LAWS(MPH)-2000-2-11

STATE OF M P Vs. GANESH

Decided On February 09, 2000
STATE OF MADHYA PRADESH Appellant
V/S
GANESH Respondents

JUDGEMENT

(1.) THIS is an appeal by the State under Section 378 of the Code of Criminal Procedure, 1973 (hereinafter to be referred to as the Code) challenging the Order of acquittal passed by Shri M. K. Saini, Judicial Magistrate First Class, Burhanpur on 12-2-1999 in Criminal Case No. 384 of 1996.

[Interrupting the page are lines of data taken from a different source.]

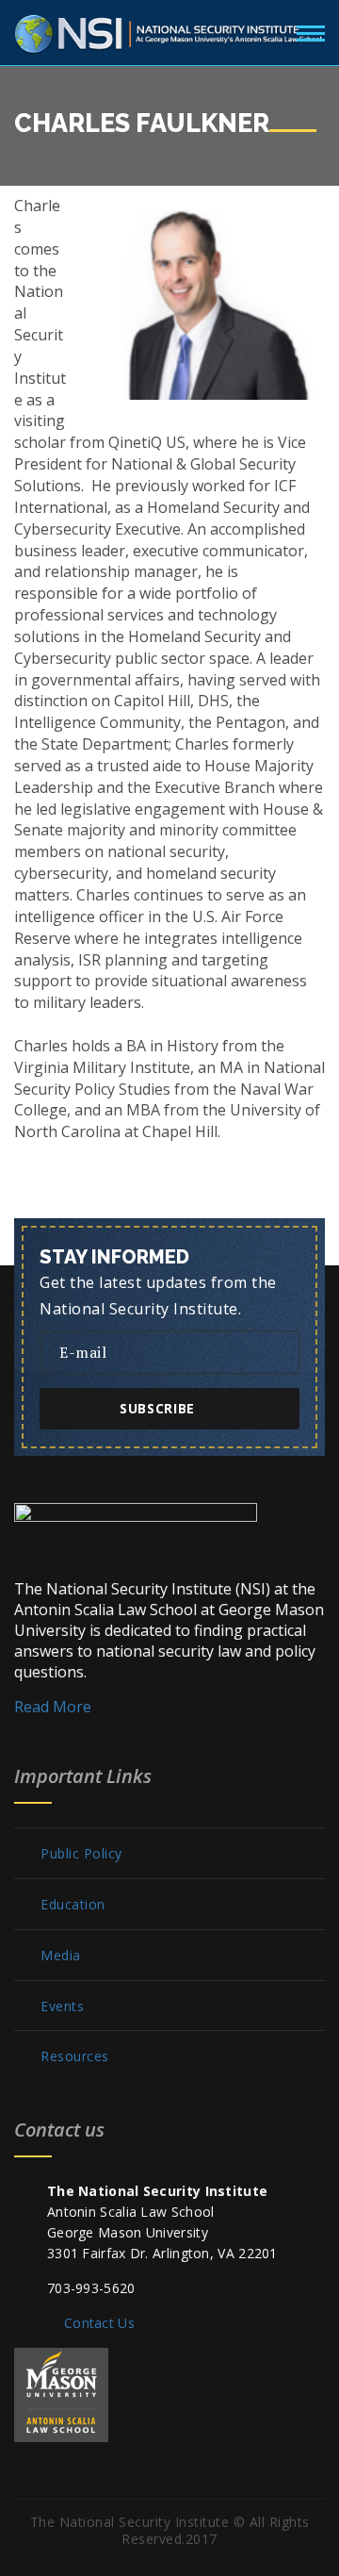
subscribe (157, 1408)
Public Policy (81, 1853)
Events (62, 2006)
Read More (52, 1706)
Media (60, 1955)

(2.) THE charge-sheet as per Section 173 of the Code was submitted by the police on 17-4-1996. Charge under Section 324 I. P. C. was framed on 2-11-1996 against accused Ganesh for voluntarily causing hurt to Bhaulal by a sharp weapon. He pleaded not guilty. The case was fixed for evidence on 10-2-1997 and the Magistrate directed that the summons be issued to the prosecution witnesses. The same Order was repeated on 10-2-1997,13-5-1997, 20-10-1997 and 21-7-1998 as the summons were not issued. The summons were issued for the first time on 11-1-1999. The case was fixed on 12-2-1999 for evidence. On that date five prosecution witnesses including complainant Bhaulal were present. The case was taken up at 4. 55 P. M. . The learned defence counsel submitted that it would not be possible for the Court to record evidence on that day. The prosecutor submitted an application requesting the Court to record the evidence on that day or to fix another date for examination of the witnesses who were present. The Court declined to do so and relying upon the decision of the Supreme Court in Rajdeo Sharma v. State of Bihar, AIR 1998 S. C. 3281 closed the evidence and acquitted the accused on the same date.

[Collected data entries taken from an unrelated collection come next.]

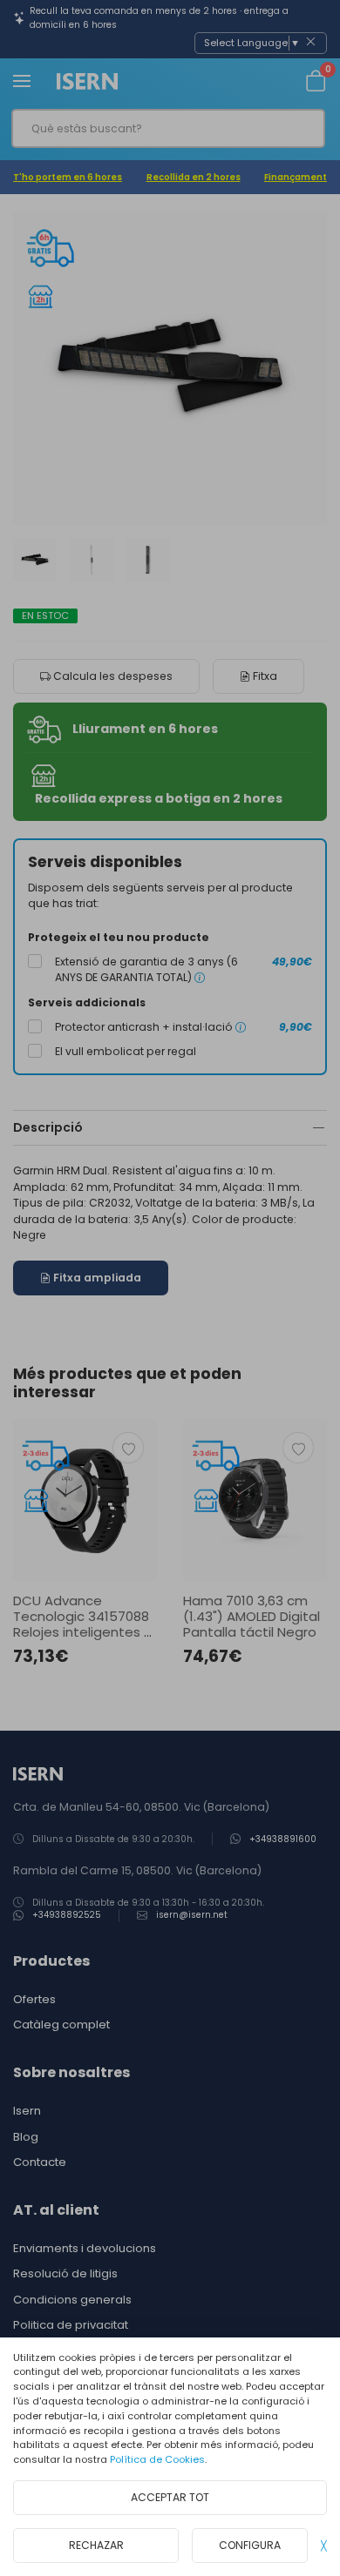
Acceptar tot (170, 2497)
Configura (250, 2545)
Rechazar (96, 2545)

(3.) AFTER hearing the learned counsel for both the sides this Court is of the opinion that the learned Magistrate has mis-construed the ratio of the decision of the Supreme Court in Rajdeo Sharma 's case. The Supreme Court in this case for effective enforcement of the right to speedy trial flowing from Article 21 of the Constitution of India gave certain directions. The relevant direction for the present purpose was (1) in cases where the trial is for an offence punishable with imprisonment for a period not exceeding seven years, whether the accused is in jail or not, the Court shall close prosecution evidence on completion of a period of two years from the date of recording the plea of the accused on the charges framed whether prosecution has examined all the witnesses or no within the said period and the Court can proceed to the next step provided by law for the trial of the case. The Supreme Court has clarified in Rajdeo Sharma v. State of Bihar, 1999 Cr. L. J. 4541 that the whole idea was to speed up the trial in criminal cases to prevent the prosecution from becoming a persecution of the person arrayed in a criminal trial. No trial can be allowed to prolong indefinitely "due to the lethargy of the prosecuting agency or the State machinery" and that is the raison d'etre in prescribing the time frame with which the prosecution evidence must be closed. It has been further clarified that the power of the Court as envisaged in Section 311 of the Code has not been curtailed by the Supreme Court. Neither in the decision of the seven-Judge Bench in A. R. Antulay's case AIR 1992 S. C. 1701 nor in Kartar Singh's case 1994 Cr. L. J. 3139 such power has been restricted for achieving speedy trial. In other words, even if the prosecution evidence is closed in compliance with the directions contained in the main judgment it is still open to the prosecution to invoke the powers of the Court under Section 311 of the Code. The Supreme Court further observed : "we make it clear that if evidence of any witness appears to the Court to be essential to the just decision of the case it is the duty of the Court to summon and examine or recall and re-examine any such person".